38Pour renforcer la sécurité de l’armée et gagner de la souplesse dans leurs opérations, les généraux du temps font fréquemment usage de camps volants. Ce sont des petits corps d’armée, rarement campés au-delà d’une ou deux marches (10 ou 12 heures de marche) du corps principal47. Ils sont créés pour protéger les flancs de celui-ci, lui prêter main-forte en cas de bataille, saisir des villes ou à l’inverse se jeter dans une place que l’ennemi aurait pour dessein d’assiéger, ou même mener des raids si l’occasion se présente.
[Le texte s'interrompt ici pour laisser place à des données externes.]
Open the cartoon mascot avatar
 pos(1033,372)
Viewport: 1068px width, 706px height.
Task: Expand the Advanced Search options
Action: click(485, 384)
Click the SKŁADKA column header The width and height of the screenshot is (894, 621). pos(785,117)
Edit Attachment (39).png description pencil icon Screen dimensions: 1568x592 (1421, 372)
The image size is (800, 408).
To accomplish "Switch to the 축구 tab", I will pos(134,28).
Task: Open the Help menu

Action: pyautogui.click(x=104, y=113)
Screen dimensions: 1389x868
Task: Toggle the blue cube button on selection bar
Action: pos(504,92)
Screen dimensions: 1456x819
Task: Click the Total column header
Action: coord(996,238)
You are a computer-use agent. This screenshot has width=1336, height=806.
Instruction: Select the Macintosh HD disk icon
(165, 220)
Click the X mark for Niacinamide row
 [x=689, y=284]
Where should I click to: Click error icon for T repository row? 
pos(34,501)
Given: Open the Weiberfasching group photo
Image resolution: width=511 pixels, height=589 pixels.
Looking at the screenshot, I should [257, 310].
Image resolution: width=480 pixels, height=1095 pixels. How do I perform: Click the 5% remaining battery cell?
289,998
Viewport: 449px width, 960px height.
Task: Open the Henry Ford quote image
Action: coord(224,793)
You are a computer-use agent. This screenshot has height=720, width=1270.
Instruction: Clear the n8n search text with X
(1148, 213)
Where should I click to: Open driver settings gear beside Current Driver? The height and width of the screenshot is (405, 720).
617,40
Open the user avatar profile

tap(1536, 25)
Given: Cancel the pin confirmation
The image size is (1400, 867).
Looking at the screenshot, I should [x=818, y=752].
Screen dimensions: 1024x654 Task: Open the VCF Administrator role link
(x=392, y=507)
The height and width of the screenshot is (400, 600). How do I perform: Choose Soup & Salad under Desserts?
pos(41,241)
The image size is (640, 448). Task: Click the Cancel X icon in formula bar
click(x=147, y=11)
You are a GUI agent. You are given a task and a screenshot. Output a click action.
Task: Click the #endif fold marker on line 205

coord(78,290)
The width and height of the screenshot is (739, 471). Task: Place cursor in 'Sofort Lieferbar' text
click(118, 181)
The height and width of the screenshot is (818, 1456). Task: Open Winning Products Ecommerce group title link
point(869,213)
Ils doivent, selon l’expression de Guignard, « voltiger » sur les ailes de l’ennemi48. Cette mobilité implique qu’ils soient constitués d’une part importante, voire d’une majorité, de cavaliers et de dragons. Ainsi, celui mené par Boufflers en Brabant, début avril 1689, compte 2500 cavaliers et 1500 fantassins. Ils permettent aussi à l’armée de subsister plus aisément que si elle restait en un corps unique. Luxembourg sut particulièrement bien les utiliser. Il savait à la fois les déployer pour couvrir son armée, tromper l’ennemi, et les concentrer rapidement pour obtenir une supériorité tactique ou livrer bataille dans des conditions avantageuses49.
39Enfin, sans constituer tout à fait des camps volant, les généraux peuvent détacher de l’armée principale des corps de cavalerie afin de mener des actions rapides de portée stratégique. En juin 1705, Marlborough marche vers Liège pour secourir la ville assiégée par les Français. Apprenant que la ville avait ouvert ses portes et que la citadelle menaçait de tomber, il prend la tête d’une force constituée de cavaliers et de dragons (portant un parti de grenadiers) et part en avant pour rejoindre le corps d’Overkirk sans attendre le reste de l’armée. Ce rapide mouvement sauve Liège, dont Villeroy abandonne le siège en apprenant son approche. En 1708, c’est Eugène qui laisse infanterie et bagages et part avec sa seule cavalerie pour permettre une rapide jonction avec Marlborough, afin d’empêcher les Français d’occuper Lessine, point de passage stratégique sur la Dendre50.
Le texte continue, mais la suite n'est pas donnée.